> [PROMPT]: Please render the lines of the listing below as a JSON list of strings, one string per line and no blank lines, starting at the first line of the listing and ending at the line that contains "Cookieverklaring (811, 1164)", both ends included.

==== SUPPLIED MATERIAL

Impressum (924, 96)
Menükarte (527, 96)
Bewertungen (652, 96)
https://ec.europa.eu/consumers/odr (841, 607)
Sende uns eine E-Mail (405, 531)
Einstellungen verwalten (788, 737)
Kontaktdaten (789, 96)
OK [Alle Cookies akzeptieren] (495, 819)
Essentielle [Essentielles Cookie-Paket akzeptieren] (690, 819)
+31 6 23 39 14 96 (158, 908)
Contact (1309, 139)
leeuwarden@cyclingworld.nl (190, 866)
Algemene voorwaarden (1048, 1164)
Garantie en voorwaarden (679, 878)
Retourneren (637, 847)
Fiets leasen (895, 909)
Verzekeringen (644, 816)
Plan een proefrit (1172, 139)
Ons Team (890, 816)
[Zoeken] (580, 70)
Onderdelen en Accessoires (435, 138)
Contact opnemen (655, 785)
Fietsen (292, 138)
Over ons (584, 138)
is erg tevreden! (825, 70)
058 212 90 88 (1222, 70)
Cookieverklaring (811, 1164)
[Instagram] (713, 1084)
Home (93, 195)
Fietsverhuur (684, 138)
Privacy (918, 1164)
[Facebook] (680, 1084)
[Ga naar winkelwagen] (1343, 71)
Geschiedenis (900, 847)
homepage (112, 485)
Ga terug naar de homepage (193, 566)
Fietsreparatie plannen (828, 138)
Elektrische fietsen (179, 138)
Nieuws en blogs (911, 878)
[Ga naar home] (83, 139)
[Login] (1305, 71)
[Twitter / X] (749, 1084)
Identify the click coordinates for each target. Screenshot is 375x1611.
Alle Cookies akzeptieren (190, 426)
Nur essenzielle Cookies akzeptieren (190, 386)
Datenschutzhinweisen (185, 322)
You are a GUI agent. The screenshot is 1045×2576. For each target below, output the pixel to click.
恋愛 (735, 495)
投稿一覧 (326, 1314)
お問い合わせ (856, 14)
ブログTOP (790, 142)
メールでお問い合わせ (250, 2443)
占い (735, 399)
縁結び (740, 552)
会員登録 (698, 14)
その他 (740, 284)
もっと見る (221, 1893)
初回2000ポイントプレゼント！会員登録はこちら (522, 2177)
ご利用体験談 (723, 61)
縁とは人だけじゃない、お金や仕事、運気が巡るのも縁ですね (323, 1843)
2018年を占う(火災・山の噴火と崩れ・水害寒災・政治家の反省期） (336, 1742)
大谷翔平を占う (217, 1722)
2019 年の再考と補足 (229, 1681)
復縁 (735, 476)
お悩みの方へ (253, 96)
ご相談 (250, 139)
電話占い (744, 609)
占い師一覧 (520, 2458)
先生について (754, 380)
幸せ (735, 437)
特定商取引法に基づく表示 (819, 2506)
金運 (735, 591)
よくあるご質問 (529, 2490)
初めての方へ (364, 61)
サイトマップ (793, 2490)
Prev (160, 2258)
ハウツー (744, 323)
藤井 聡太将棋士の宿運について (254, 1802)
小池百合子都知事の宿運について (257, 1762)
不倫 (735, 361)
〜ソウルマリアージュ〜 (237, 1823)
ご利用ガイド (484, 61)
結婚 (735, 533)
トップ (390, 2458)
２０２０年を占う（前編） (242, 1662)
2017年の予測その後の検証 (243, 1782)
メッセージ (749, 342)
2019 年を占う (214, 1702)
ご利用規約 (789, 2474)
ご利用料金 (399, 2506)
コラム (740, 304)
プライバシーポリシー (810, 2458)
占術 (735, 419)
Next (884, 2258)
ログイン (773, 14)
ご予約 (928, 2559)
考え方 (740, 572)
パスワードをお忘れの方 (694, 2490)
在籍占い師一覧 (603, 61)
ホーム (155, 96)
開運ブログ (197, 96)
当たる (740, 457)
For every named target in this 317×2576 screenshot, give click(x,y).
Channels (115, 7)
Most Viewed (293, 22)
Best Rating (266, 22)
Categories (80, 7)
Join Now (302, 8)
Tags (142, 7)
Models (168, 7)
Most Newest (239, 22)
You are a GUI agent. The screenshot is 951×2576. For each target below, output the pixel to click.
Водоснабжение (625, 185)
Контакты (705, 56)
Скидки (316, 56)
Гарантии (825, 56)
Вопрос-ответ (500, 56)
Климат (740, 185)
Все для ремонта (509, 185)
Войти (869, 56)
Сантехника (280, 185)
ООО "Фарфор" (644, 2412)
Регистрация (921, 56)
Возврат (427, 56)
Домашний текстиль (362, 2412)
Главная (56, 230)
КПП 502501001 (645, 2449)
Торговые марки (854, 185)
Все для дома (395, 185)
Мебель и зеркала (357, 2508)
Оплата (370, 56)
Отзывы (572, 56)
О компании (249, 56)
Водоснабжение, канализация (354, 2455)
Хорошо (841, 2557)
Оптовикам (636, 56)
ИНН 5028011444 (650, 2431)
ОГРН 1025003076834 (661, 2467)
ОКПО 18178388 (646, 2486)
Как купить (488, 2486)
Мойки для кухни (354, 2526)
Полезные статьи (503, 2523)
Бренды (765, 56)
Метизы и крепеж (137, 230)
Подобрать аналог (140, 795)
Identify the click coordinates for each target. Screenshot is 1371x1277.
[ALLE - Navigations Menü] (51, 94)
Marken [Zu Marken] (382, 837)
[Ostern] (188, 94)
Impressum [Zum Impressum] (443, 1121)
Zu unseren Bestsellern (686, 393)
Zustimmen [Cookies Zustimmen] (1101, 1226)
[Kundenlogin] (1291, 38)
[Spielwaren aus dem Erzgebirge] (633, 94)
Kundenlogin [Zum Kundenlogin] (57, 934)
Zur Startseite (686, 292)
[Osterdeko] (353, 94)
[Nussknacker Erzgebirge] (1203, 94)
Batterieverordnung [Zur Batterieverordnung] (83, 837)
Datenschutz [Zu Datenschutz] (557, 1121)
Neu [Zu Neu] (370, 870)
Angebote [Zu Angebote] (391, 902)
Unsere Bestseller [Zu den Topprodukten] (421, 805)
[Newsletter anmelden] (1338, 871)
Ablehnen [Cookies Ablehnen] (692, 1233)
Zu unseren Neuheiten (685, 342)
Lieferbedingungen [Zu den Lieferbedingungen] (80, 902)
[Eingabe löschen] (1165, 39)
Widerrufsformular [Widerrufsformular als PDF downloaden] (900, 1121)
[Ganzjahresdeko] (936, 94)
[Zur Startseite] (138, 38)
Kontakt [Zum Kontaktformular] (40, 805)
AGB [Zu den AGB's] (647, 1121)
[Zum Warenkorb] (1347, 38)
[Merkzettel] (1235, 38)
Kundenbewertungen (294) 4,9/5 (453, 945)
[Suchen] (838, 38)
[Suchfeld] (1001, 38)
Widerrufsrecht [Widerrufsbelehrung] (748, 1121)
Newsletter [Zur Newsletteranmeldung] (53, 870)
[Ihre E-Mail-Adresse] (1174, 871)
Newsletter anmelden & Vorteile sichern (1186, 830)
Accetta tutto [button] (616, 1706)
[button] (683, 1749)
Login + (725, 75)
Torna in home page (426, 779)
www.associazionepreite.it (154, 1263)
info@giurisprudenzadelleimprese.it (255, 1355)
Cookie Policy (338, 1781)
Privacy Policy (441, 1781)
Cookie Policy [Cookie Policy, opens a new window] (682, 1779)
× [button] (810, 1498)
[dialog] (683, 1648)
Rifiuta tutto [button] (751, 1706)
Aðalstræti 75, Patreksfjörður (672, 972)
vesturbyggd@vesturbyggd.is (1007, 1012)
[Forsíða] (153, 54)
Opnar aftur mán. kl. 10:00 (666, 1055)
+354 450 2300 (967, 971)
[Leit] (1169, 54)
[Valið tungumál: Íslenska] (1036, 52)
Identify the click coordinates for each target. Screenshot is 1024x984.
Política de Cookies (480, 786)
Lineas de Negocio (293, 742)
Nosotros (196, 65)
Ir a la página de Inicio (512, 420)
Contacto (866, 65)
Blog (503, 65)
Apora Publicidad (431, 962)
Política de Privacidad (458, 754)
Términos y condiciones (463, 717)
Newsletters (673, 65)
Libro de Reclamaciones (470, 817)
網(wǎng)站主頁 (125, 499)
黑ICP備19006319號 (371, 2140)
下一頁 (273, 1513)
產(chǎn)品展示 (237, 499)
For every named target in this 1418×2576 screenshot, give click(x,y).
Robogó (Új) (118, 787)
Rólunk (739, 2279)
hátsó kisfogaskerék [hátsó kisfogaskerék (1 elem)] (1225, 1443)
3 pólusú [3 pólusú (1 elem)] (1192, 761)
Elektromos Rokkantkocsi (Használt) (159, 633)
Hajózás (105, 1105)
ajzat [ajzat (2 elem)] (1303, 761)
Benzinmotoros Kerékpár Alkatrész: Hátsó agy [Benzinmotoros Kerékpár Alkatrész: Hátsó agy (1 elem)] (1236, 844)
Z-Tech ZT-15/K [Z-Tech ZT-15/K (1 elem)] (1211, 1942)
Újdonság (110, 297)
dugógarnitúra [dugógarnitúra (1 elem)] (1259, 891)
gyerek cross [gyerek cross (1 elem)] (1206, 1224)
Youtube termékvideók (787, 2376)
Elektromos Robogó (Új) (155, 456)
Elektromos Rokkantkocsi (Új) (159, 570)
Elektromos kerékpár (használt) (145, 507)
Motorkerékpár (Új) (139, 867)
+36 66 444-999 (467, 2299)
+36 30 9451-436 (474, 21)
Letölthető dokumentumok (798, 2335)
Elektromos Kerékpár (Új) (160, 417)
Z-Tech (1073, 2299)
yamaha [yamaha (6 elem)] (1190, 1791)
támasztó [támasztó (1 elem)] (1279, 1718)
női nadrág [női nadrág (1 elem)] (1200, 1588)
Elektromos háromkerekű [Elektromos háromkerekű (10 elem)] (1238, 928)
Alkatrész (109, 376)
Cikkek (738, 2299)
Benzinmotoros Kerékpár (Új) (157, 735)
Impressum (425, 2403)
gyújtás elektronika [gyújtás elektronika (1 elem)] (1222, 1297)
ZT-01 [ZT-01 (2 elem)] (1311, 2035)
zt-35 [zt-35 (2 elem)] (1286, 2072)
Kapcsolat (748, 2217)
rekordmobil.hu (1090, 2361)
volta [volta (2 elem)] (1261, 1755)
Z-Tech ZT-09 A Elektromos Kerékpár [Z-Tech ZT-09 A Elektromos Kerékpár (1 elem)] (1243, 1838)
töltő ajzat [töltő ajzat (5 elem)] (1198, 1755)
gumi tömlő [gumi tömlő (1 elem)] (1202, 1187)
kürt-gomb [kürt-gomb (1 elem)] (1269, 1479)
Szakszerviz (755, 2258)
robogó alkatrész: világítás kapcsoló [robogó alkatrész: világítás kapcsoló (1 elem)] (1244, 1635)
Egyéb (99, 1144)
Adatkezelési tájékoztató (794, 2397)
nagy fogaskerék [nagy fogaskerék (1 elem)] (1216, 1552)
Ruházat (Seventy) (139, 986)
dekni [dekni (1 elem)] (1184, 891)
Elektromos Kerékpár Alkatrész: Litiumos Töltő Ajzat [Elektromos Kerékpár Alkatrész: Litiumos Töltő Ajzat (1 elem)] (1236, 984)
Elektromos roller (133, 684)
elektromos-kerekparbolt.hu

========

> [WRITTEN SOLUTION]:
[
  "Impressum (924, 96)",
  "Menükarte (527, 96)",
  "Bewertungen (652, 96)",
  "https://ec.europa.eu/consumers/odr (841, 607)",
  "Sende uns eine E-Mail (405, 531)",
  "Einstellungen verwalten (788, 737)",
  "Kontaktdaten (789, 96)",
  "OK [Alle Cookies akzeptieren] (495, 819)",
  "Essentielle [Essentielles Cookie-Paket akzeptieren] (690, 819)",
  "+31 6 23 39 14 96 (158, 908)",
  "Contact (1309, 139)",
  "leeuwarden@cyclingworld.nl (190, 866)",
  "Algemene voorwaarden (1048, 1164)",
  "Garantie en voorwaarden (679, 878)",
  "Retourneren (637, 847)",
  "Fiets leasen (895, 909)",
  "Verzekeringen (644, 816)",
  "Plan een proefrit (1172, 139)",
  "Ons Team (890, 816)",
  "[Zoeken] (580, 70)",
  "Onderdelen en Accessoires (435, 138)",
  "Contact opnemen (655, 785)",
  "Fietsen (292, 138)",
  "Over ons (584, 138)",
  "is erg tevreden! (825, 70)",
  "058 212 90 88 (1222, 70)",
  "Cookieverklaring (811, 1164)"
]